There have also been a number of cases that involve competition law, which have been in regard to copyright collecting societies such as the European Commission taking formal proceedings against Confederation of Societies of Authors and Composers (CISAC) along with its individual members .

In this regard, there have also been cases in other countries against copyright societies such as that in Belgium, wherein, the courts there imposed a compulsory license on two copyright collecting societies favouring cable distributors who were refused the right to transmit by cable, the German cable in Belgium, the court stated that refusing authorisation for reasonable remuneration is abuse .

While the refusal of license does not on its own without any other factor , constitute abuse, additionally by having intellectual property rights, it is not on its own abuse but only when there is arbitrary refusal will it constitute an abuse of dominant position.

One of the most prominent domains, in which copyright and competition law interact has been in cases of software as well as computer programmes. In the case of Google , there was an abuse of dominance by the search engine as it favoured its own content in the search results. This despite the fact, that there were higher ranked rivals which were shown only on page 4 at an average in the search results. The European Commission stated that these practices were detrimental to competition as it inhibited comparison in shopping which was a disadvantage to consumers, while it made gains for the same.

When there has been refusal to permit third party use intellectual property, it has been considered in the context of the essential facilities doctrine, by many countries . This is applicable when a firm that controls an essential facility, denies another firm or entity reasonable access to such product/service. In such cases, the second firm/entity would require such product/service in order to be able to compete with the first firm.

Prescription of Industry standards serve as a remedy in such cases . FRAND Terms as highlighted in cases both in India and abroad, help provide a guide of what is reasonable and fair in nature.

Approaching the court/agency, with the claim is important in such cases . Injunctions are one of the most common remedies granted in the case of abuse of power violating competition law. However other remedies include compulsory licenses that can be used to deal with the problem of anti-competitive practices .

Developing countries can take home lessons of how to deal with the problems arising in the interplay of competition and intellectual property law from already developed countries .

Lastly, it is important from the perspective of the society, that proper and healthy competition is always maintained and is not compromised at any cost.
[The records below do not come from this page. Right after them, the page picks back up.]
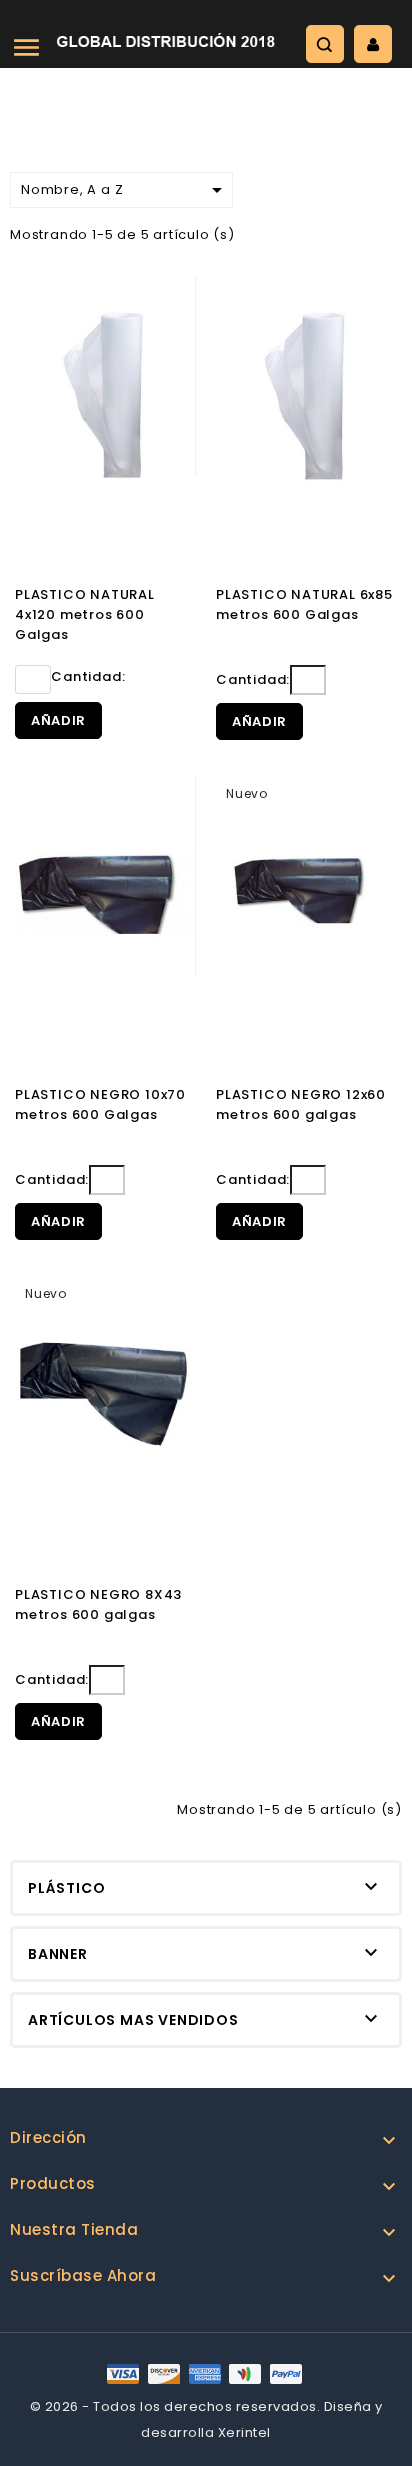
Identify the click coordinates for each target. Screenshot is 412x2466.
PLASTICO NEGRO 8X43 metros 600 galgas (98, 1604)
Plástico (66, 1888)
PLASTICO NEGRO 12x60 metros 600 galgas (301, 1104)
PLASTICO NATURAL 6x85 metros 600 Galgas (304, 604)
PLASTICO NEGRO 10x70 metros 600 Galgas (100, 1104)
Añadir (58, 720)
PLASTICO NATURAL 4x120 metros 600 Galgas (85, 614)
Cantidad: (88, 676)
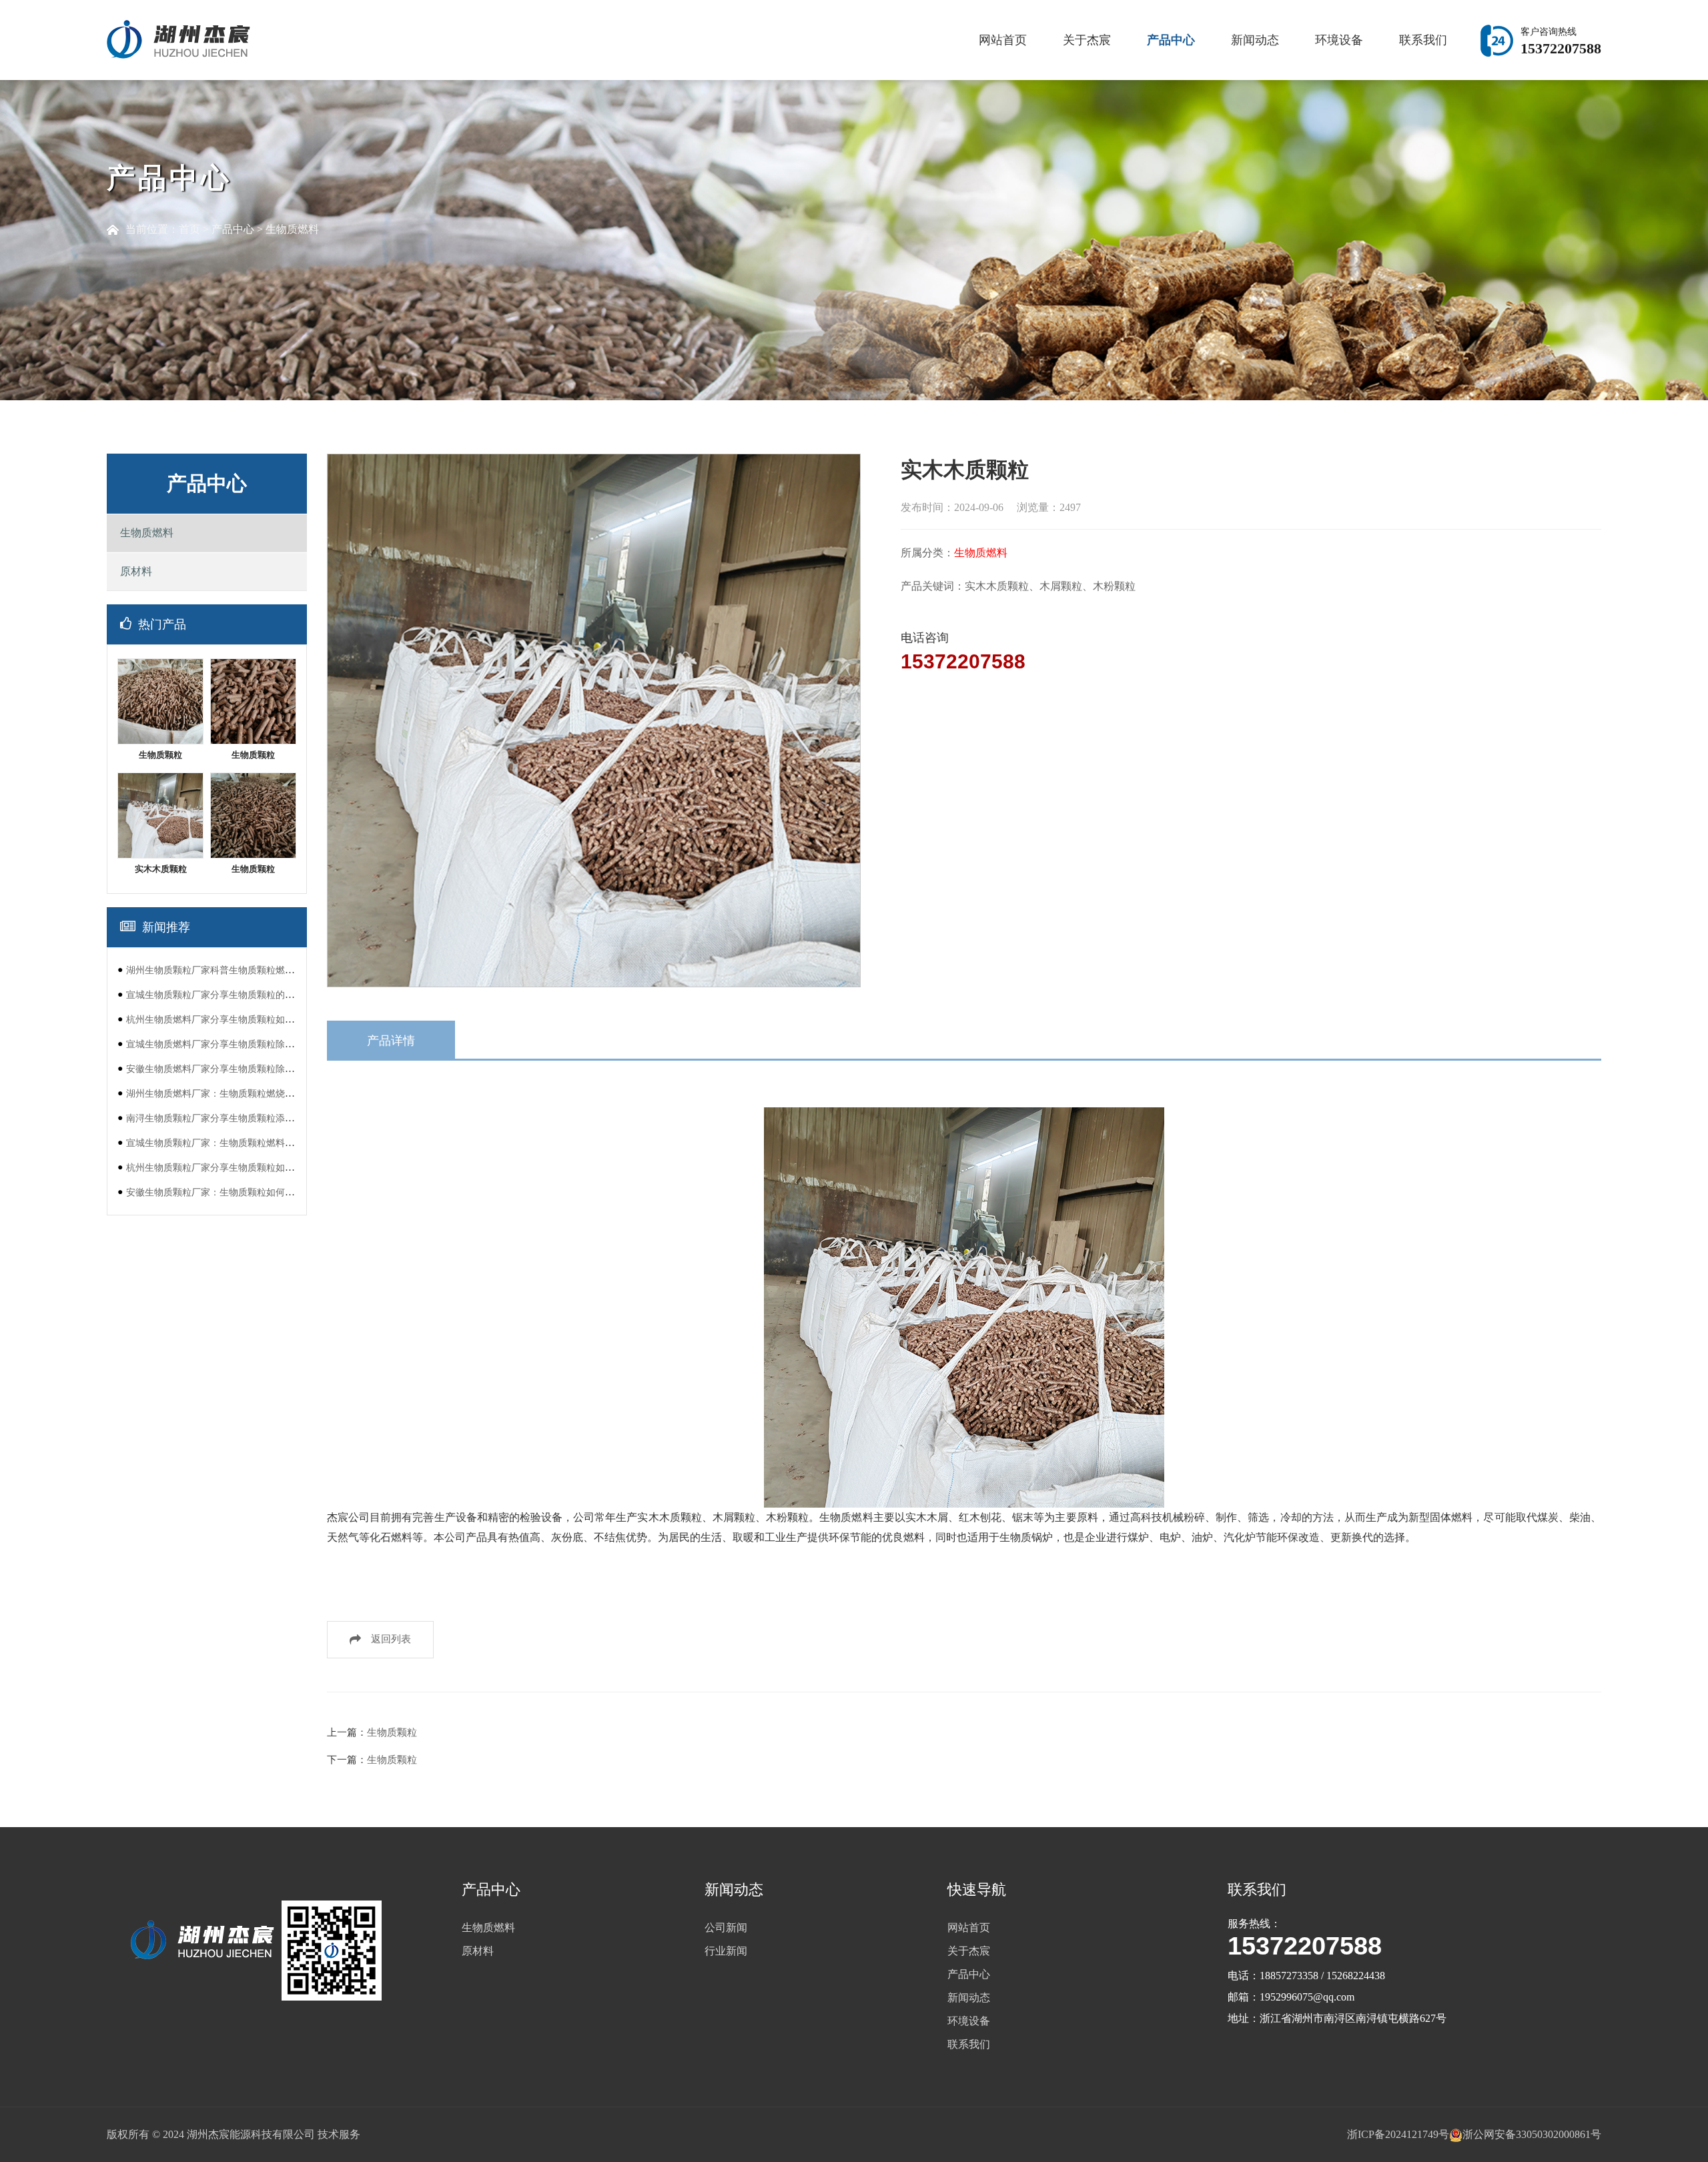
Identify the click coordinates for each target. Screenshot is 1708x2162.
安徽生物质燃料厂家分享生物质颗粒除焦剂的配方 (229, 1068)
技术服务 (339, 2134)
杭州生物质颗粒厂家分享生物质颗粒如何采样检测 (229, 1167)
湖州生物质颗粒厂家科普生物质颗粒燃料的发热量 (229, 970)
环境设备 (1339, 40)
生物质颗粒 (392, 1732)
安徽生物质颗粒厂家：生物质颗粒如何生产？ (219, 1192)
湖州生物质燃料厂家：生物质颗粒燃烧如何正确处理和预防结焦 (257, 1093)
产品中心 (1171, 40)
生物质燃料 (292, 229)
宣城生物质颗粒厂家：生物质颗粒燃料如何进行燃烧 (233, 1142)
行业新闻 (726, 1951)
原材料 (136, 571)
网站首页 (1003, 40)
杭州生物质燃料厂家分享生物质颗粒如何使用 (219, 1019)
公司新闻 (726, 1927)
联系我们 (1423, 40)
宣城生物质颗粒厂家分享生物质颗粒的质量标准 (224, 994)
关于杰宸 (1087, 40)
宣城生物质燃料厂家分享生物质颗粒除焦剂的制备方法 (238, 1044)
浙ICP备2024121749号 (1398, 2134)
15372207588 (963, 661)
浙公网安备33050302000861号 (1531, 2134)
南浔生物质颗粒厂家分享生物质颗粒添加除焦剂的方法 (238, 1118)
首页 (189, 229)
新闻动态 (1255, 40)
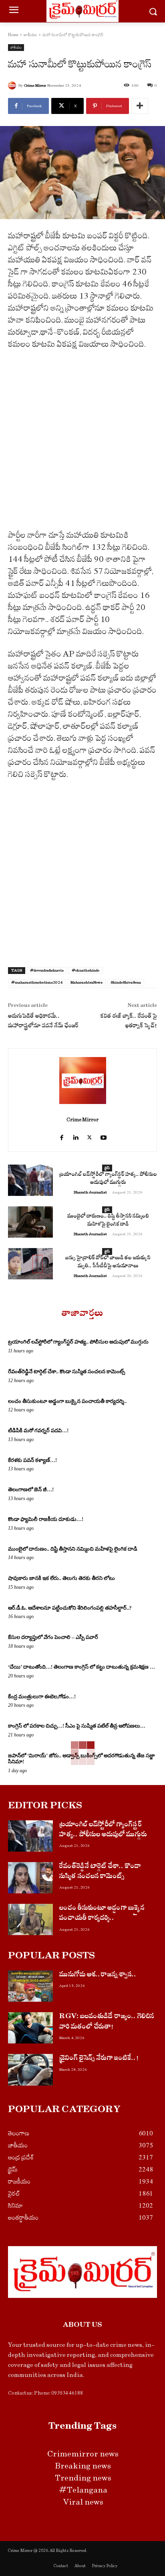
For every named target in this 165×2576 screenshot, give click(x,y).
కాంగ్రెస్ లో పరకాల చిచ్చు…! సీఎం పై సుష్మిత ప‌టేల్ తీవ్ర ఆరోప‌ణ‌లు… (76, 1726)
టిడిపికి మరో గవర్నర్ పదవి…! (38, 1430)
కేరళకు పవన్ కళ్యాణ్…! (32, 1460)
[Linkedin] (75, 1134)
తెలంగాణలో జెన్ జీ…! (31, 1489)
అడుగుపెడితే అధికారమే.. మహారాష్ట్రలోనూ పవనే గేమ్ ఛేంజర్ (43, 1022)
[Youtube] (104, 1134)
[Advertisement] (82, 443)
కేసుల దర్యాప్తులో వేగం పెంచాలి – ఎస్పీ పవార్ (53, 1637)
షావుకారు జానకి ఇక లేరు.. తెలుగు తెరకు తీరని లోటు (61, 1578)
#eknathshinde (85, 970)
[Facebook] (61, 1134)
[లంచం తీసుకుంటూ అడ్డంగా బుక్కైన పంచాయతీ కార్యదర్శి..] (30, 1919)
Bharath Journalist (90, 1192)
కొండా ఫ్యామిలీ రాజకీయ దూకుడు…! (45, 1519)
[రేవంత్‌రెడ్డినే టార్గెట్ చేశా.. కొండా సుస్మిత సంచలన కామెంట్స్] (30, 1877)
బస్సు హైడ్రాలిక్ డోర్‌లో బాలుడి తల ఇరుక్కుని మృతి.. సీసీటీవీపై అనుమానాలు (108, 1262)
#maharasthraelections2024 (36, 982)
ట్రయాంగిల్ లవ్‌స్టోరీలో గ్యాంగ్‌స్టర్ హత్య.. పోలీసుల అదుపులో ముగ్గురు (108, 1179)
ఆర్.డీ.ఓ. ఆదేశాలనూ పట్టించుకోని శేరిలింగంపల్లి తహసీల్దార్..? (70, 1608)
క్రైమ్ (107, 1168)
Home (13, 35)
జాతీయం (30, 35)
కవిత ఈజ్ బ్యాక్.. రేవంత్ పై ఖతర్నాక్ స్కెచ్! (129, 1022)
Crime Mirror (35, 85)
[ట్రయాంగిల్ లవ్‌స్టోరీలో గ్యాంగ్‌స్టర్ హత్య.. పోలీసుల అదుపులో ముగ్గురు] (30, 1180)
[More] (139, 106)
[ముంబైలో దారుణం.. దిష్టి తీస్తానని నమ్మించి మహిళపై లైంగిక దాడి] (30, 1222)
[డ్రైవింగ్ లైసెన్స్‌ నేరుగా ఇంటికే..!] (30, 2069)
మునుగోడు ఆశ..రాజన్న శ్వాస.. (98, 1975)
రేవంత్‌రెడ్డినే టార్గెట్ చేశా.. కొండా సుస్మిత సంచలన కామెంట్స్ (66, 1371)
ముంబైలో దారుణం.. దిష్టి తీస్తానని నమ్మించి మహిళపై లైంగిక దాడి (108, 1221)
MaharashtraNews (86, 982)
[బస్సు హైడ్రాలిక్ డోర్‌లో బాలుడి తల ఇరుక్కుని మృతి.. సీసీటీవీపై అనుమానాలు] (30, 1263)
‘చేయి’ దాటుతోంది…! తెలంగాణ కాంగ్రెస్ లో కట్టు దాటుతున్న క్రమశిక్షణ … (81, 1667)
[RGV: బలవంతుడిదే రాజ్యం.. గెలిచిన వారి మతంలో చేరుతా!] (30, 2027)
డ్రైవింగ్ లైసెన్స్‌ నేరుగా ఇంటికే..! (99, 2058)
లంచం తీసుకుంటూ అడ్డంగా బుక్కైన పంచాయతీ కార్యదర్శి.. (67, 1401)
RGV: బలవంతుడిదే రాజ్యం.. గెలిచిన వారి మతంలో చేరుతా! (106, 2022)
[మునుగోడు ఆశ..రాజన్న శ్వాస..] (30, 1986)
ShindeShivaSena (126, 982)
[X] (90, 1134)
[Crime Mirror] (13, 85)
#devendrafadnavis (47, 970)
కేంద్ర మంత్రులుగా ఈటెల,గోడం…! (42, 1697)
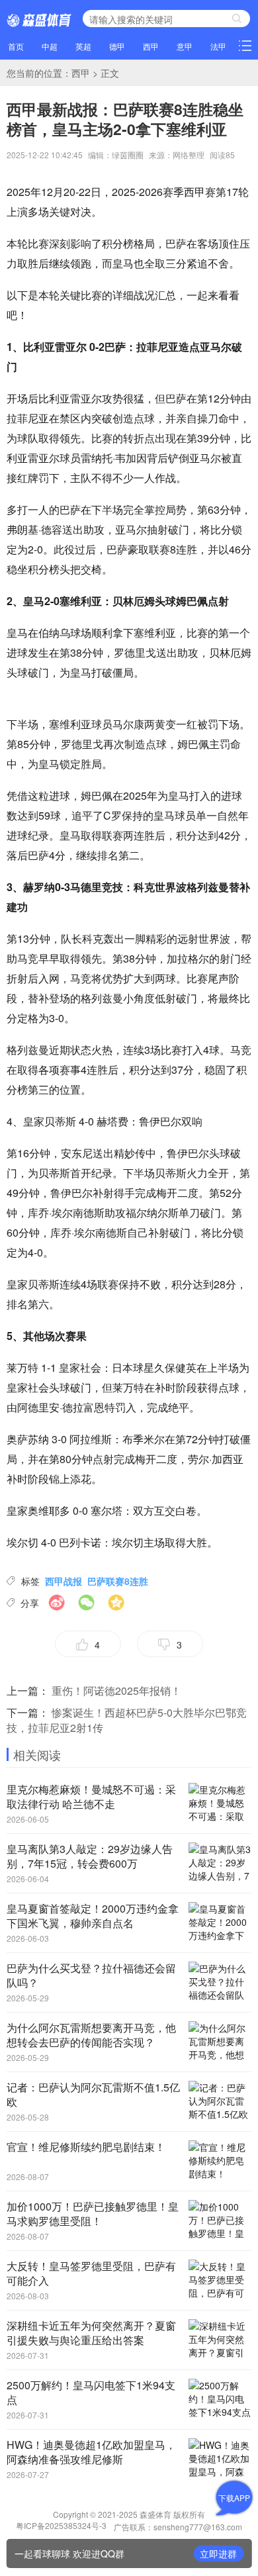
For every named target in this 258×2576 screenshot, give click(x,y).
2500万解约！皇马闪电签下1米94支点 (91, 2392)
Intellectual Property Rights, in specific reference to copyright in this case are very important for encouraging innovation and motivating creators. However, at no cost, should there be an abuse of power by such owners of copyright that should be permitted. It is especially imperative for developing countries to maintain such a proper balance of both of these laws, so as to ensure stability and progress in both innovation and competition thus laying a proper foundation for development in a country.